Aberrant Chromosome Pairing in mre11-3 Mutants Analyzed by FISH.
Meiotic spreads from PMCs of wild-type (A) and mre11-3 (B) plants corresponding to the pachytene stage were hybridized with BACs F6F3 (chromosome 1, terminal, red) and F1N10 (chromosome 4, intercalary, green). The paired signals indicated by arrows in the wild-type pachytene indicate synapsis of homologous chromosomes.

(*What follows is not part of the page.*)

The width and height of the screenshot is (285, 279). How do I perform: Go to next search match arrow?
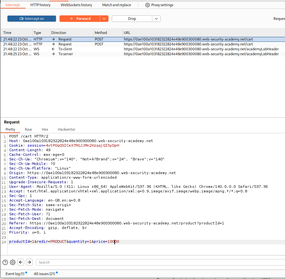[29, 262]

Mre11 Is Required for the Repair but Not for the Induction of Spo11-Dependent DSBs
To ascertain whether Spo11 function is involved in the chromosome fragmentation observed in prophase I in Mre11-deficient plants, we generated mre11-3 spo11-1-1 double mutants. Arabidopsis has three SPO11 homologs, and it is the Spo11-1 paralog that appears to be essential for meiotic recombination (Grelon et al., 2001). Despite severe perturbation in chromosome synapsis and HR, spo11-1-1 mutants still produce an average of two seeds per silique (Table 2) (Grelon et al., 2001). Inactivation of the Spo11-1 protein partially rescued the complete sterility of mre11-3 mutants, but the yield of seeds in mre11-3 spo11-1-1 double mutants was almost two orders of magnitude lower than in spo11-1-1 plants (Table 2). In addition, mre11-3 spo11-1-1 double mutants regained the capacity to produce a small fraction of trinucleate pollen grains with one vegetative and two sperm nuclei. The number of these trinucleate grains was, however, five times lower than in the spo11-1-1 single mutant (Table 3).

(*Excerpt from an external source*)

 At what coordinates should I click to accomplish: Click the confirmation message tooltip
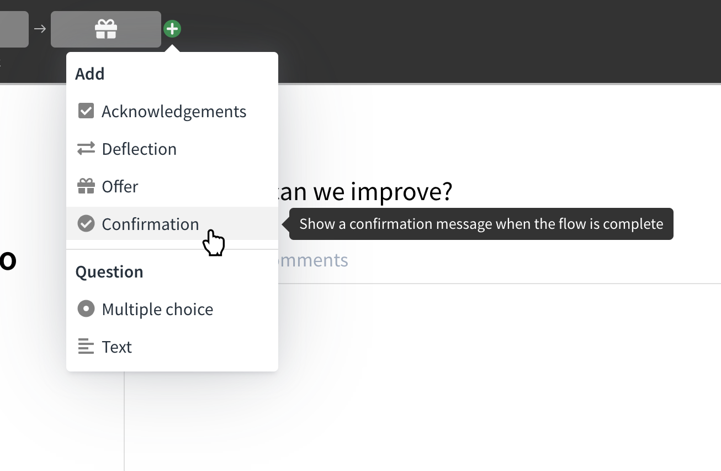pyautogui.click(x=481, y=223)
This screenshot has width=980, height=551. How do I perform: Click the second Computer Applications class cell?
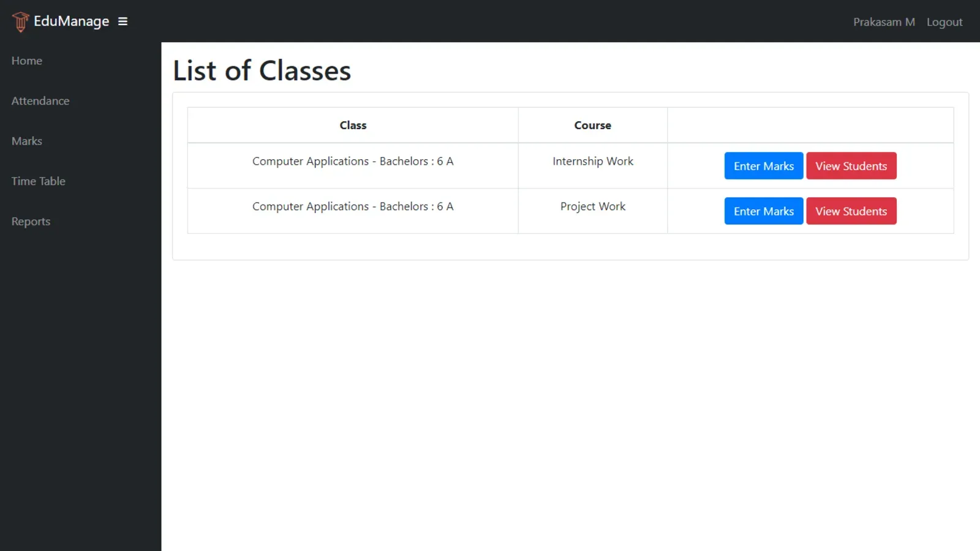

We next examined the impact of the spo11-1-1 mutation on the progression of meiosis in Mre11-deficient plants. Meiosis in spo11-1-1 mutants is characterized by the presence of univalents at metaphase I and by their random segregation during anaphase I (Figures 5K and 5O) (Grelon et al., 2001). In contrast with the mre11-3 plants, the integrity of the chromosomes in mre11-3 spo11-1-1 mutants was preserved, and 10 univalents could be regularly detected at metaphase I (Figure 5L). The suppression of genome fragmentation in the spo11-1-1 background was already apparent in pachytene as the chromosomes formed loops as opposed to the short chromosome threads typical for mre11-3 PMCs (cf. Figures 5F and 5H). The presence of univalents in metaphase I and anaphase I in both spo11-1-1 and mre11-3 spo11-1-1 mutants indicates that the observed genome disintegration in the absence of Mre11 is caused by the failure to repair Spo11-induced DSBs. Furthermore, this result implies that mre11-3 plants are proficient in the initiation of meiotic DSBs.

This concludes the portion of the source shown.